- Consegna 1: Ricopia dal brano del documento il tratto che inizia con le parole "L’operazione, nella quale" e termina dopo le parole "in territorio siriano.".

- Brano del documento:
Israele vs Iran: attacco all’ambasciata iraniana a Damasco, e nesso libanese
di ROBERTO IANNUZZI
L’uccisione del generale iraniano Mohammed Reza Zahedi, nel bombardamento dell’ambasciata, rappresenta un attacco diretto al legame che unisce Hezbollah all’Iran.
Targa della sezione consolare dell’ambasciata iraniana a Damasco, colpita dall’attacco aereo del 1° aprile (webangah.ir)
Il 1° aprile 2024, un attacco aereo israeliano ha raso al suolo il consolato iraniano a Damasco, essenzialmente una pertinenza dell’adiacente ambasciata di Teheran nella capitale siriana.
L’operazione, nella quale sono rimasti uccisi sette membri della forza Quds della Guardia Rivoluzionaria iraniana (IRGC, secondo l’acronimo inglese) fra cui tre generali, ha rappresentato un’escalation senza precedenti nella “guerra ombra” fra Israele e Iran.
Quest’ultima si protrae da decenni, (inclusi attacchi cibernetici israeliani contro le installazioni nucleari iraniane, e omicidi mirati a danno degli scienziati nucleari di Teheran) e ha visto un primo inasprimento con lo scoppio della guerra civile siriana nel 2011.
Ben presto trasformatasi in un pericoloso conflitto regionale ed internazionale combattuto in Siria, tale guerra ha visto Israele scontrarsi con forze iraniane, con il partito sciita libanese Hezbollah, e con altri alleati locali di Teheran in territorio siriano.
Un secondo salto di qualità nello scontro fra i due paesi è avvenuto all’indomani dell’attacco di Hamas del 7 ottobre 2023, e ha visto Israele contrapporsi ad alleati di Teheran come Hezbollah in Libano, le milizie sciite filoiraniane in Siria e Iraq, e il movimento sciita di Ansar Allah (anche noto come gli “Houthi”, dal nome del suo fondatore) nello Yemen.
Il bombardamento di precisione condotto da Israele il 1° aprile, a quanto pare tramite due caccia F-35, ha preso di mira un incontro tra ufficiali iraniani e leader della Jihad Islamica palestinese incentrato sulla guerra in corso a Gaza.
Sebbene Israele, com’è sua abitudine, non abbia rivendicato ufficialmente l’operazione, il portavoce dell’esercito israeliano Daniel Hagari ha di fatto ammesso le responsabilità israeliane nel momento in cui ha affermato che “secondo la nostra intelligence, non si tratta né di un consolato né di un’ambasciata […]si tratta di un edificio militare della forza Quds mascherato da edificio civile a Damasco”.

- Consegna 2: Nei record, riscrivi le righe partendo da quella che contiene "Where should I click to: Open the Caches" e fermandoti dopo quella che contiene "(x=1085, y=906)", sostituendo "Screen dimensions" con "Screen size" e lasciando tutto il resto invariato. Ometti le immagini.

- Materiali forniti:
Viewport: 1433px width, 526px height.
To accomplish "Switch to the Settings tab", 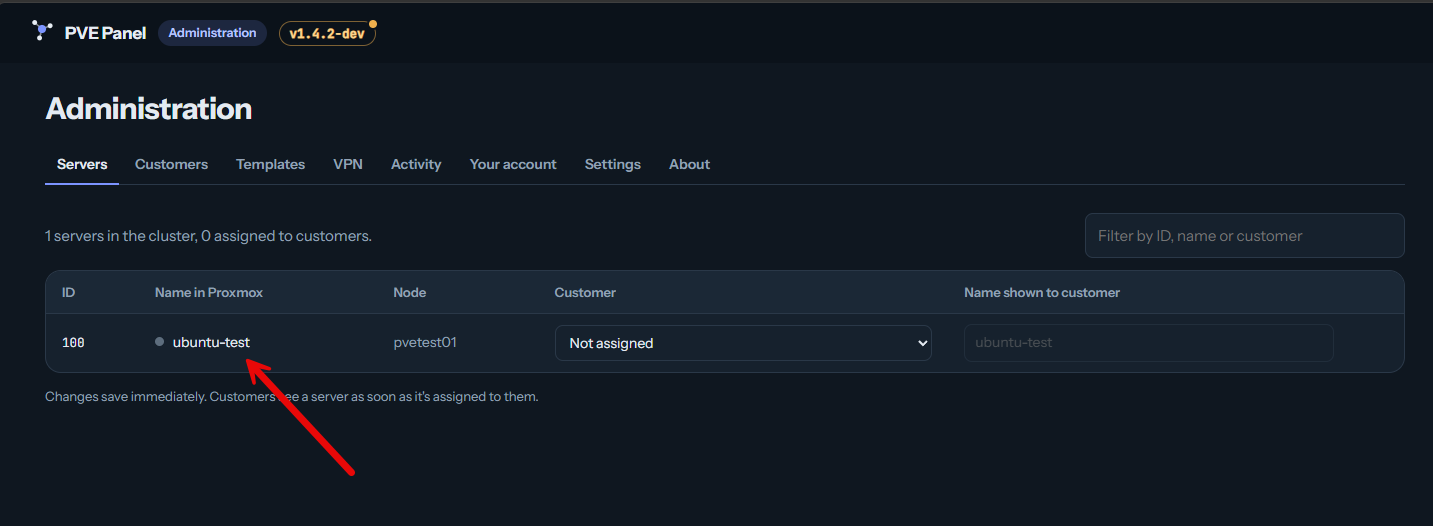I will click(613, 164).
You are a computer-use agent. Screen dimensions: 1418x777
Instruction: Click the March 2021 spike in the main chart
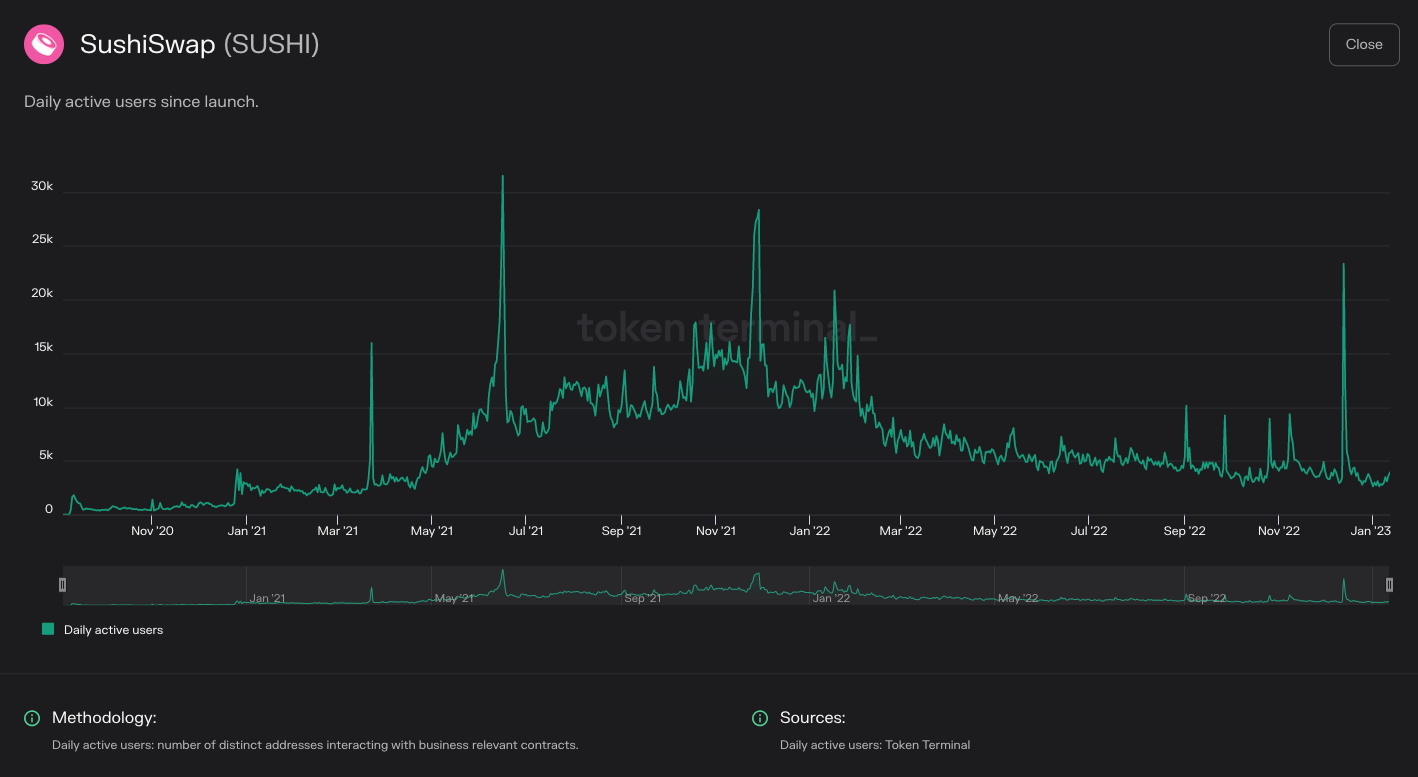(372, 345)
* * *
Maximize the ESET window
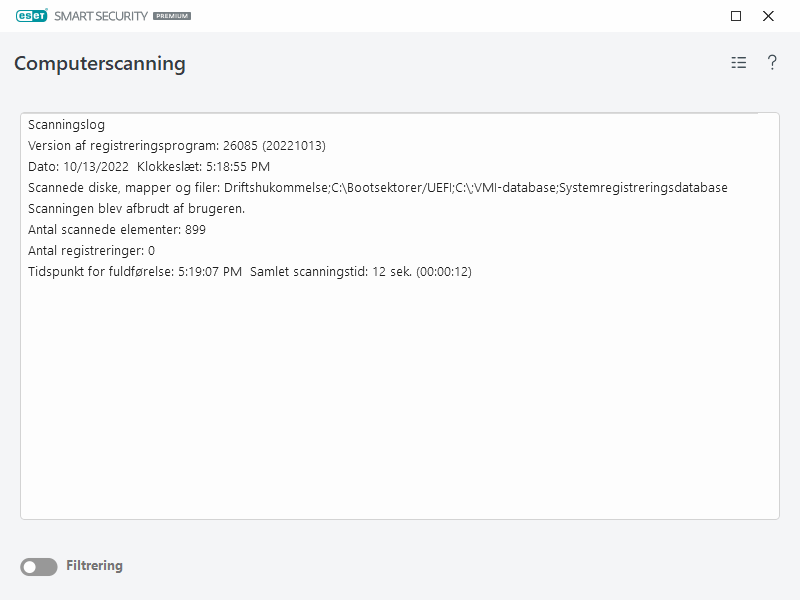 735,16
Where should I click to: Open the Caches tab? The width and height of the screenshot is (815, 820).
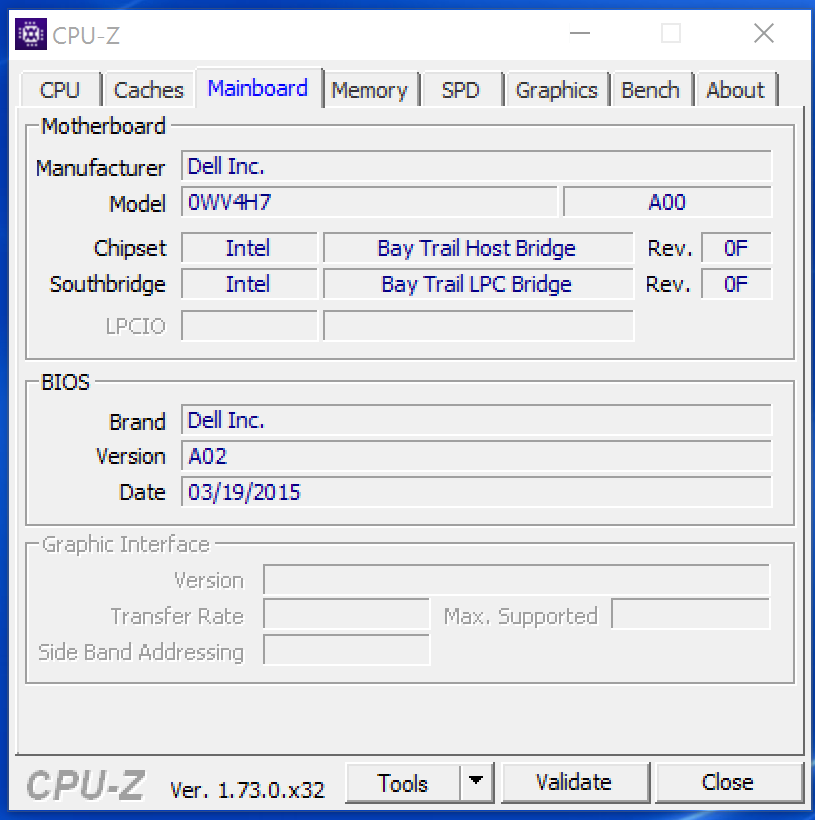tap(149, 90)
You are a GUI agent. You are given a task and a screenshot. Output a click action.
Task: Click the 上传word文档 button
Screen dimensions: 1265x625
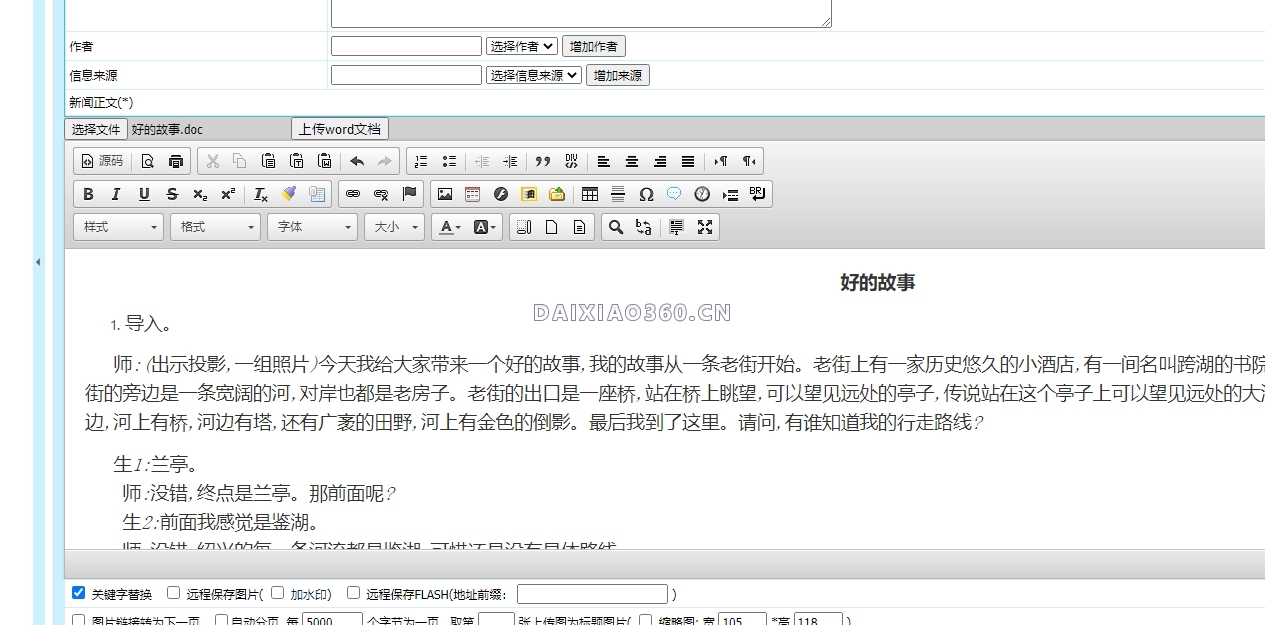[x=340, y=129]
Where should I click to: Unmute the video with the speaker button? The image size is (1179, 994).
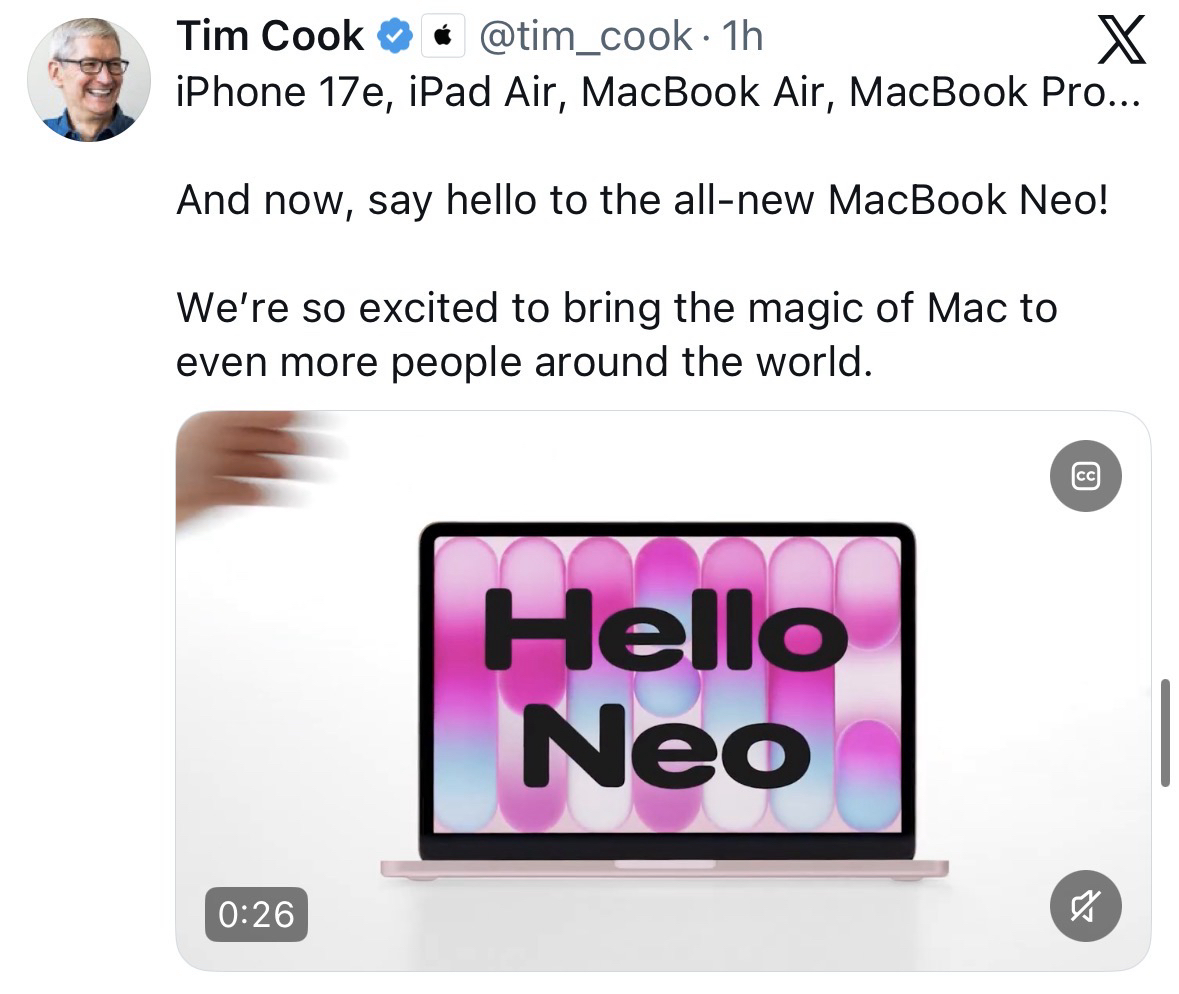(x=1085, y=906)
---
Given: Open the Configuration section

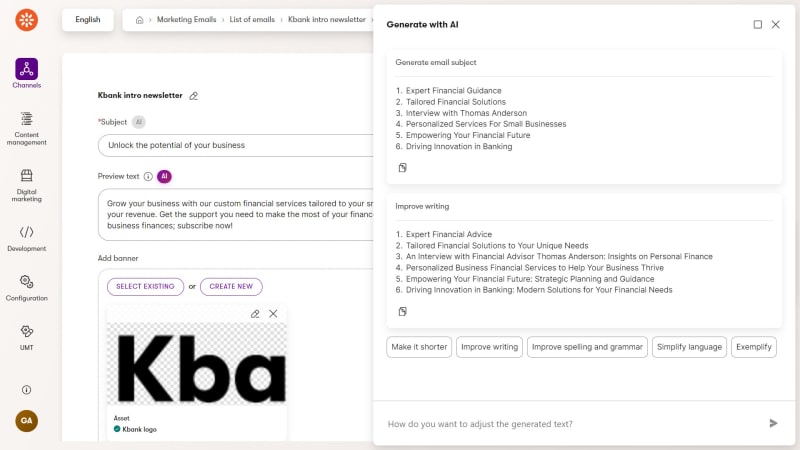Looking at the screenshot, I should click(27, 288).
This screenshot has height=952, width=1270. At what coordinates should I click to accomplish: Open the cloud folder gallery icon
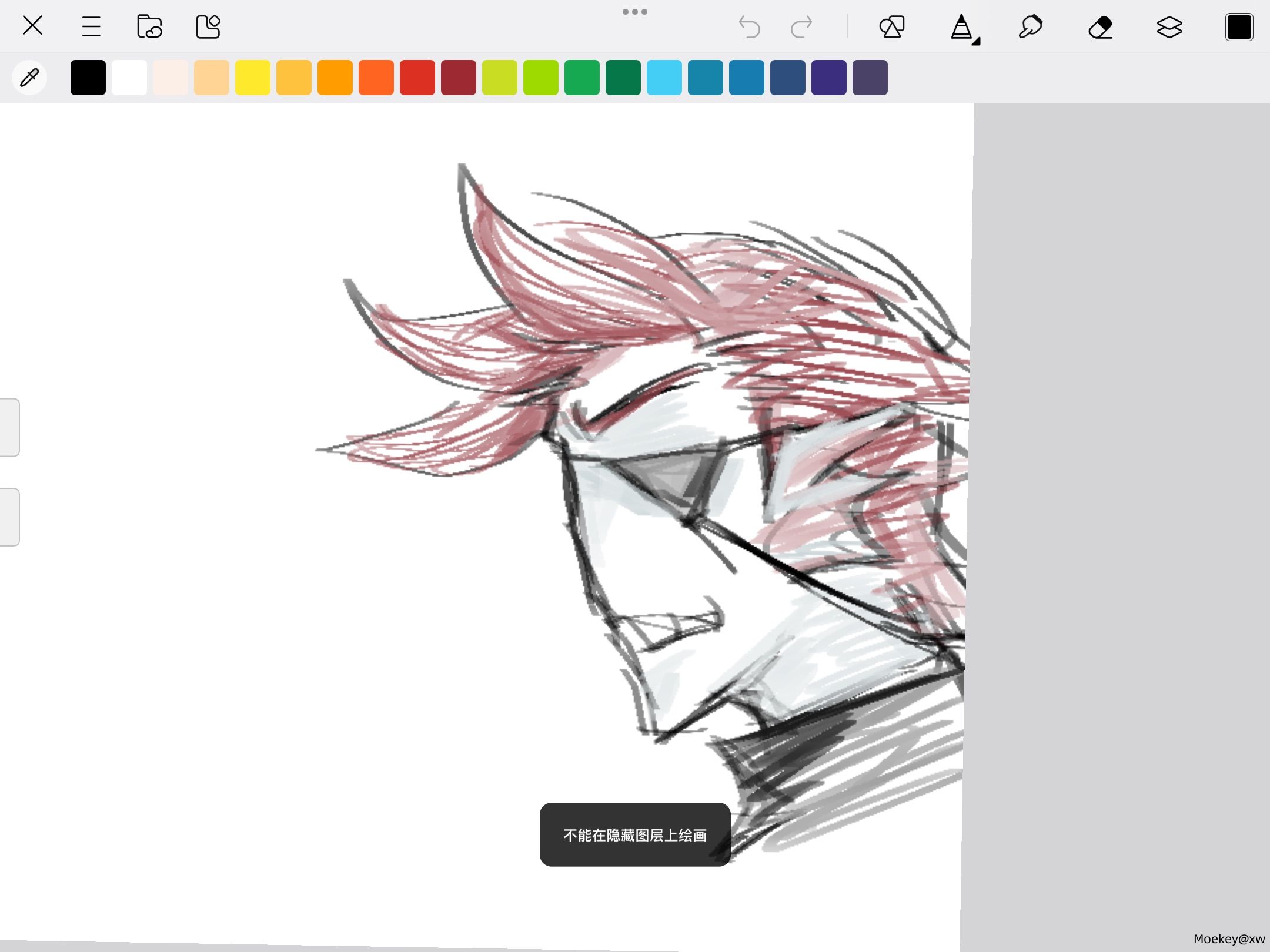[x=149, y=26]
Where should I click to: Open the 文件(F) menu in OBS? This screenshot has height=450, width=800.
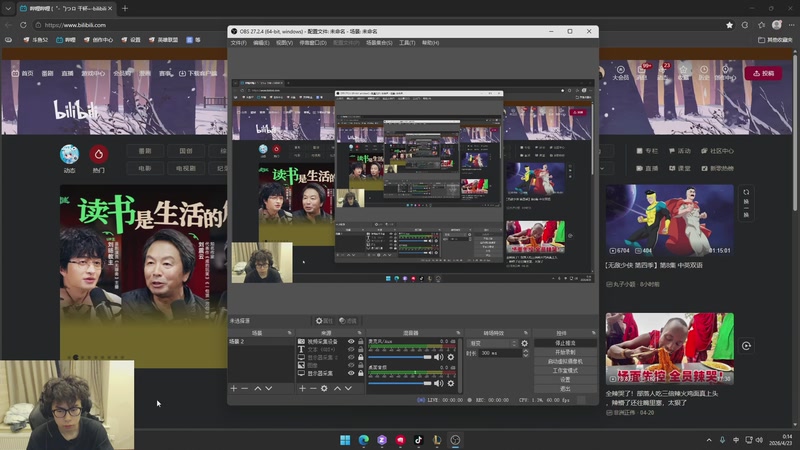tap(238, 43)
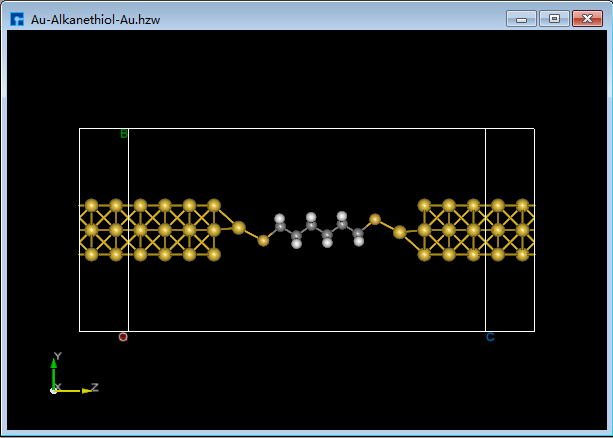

- Risultato corretto 1:
L’operazione, nella quale sono rimasti uccisi sette membri della forza Quds della Guardia Rivoluzionaria iraniana (IRGC, secondo l’acronimo inglese) fra cui tre generali, ha rappresentato un’escalation senza precedenti nella “guerra ombra” fra Israele e Iran.
Quest’ultima si protrae da decenni, (inclusi attacchi cibernetici israeliani contro le installazioni nucleari iraniane, e omicidi mirati a danno degli scienziati nucleari di Teheran) e ha visto un primo inasprimento con lo scoppio della guerra civile siriana nel 2011.
Ben presto trasformatasi in un pericoloso conflitto regionale ed internazionale combattuto in Siria, tale guerra ha visto Israele scontrarsi con forze iraniane, con il partito sciita libanese Hezbollah, e con altri alleati locali di Teheran in territorio siriano.

- Risultato corretto 2:
Where should I click to: Open the Caches tab? The width and height of the screenshot is (815, 820).
tap(149, 90)
You are a GUI agent. You are given a task and a screenshot. Output a click action.
Task: Click the 上传word文档 button
Screen size: 1265x625
[x=340, y=129]
Where should I click to: Unmute the video with the speaker button? The image size is (1179, 994).
(x=1085, y=906)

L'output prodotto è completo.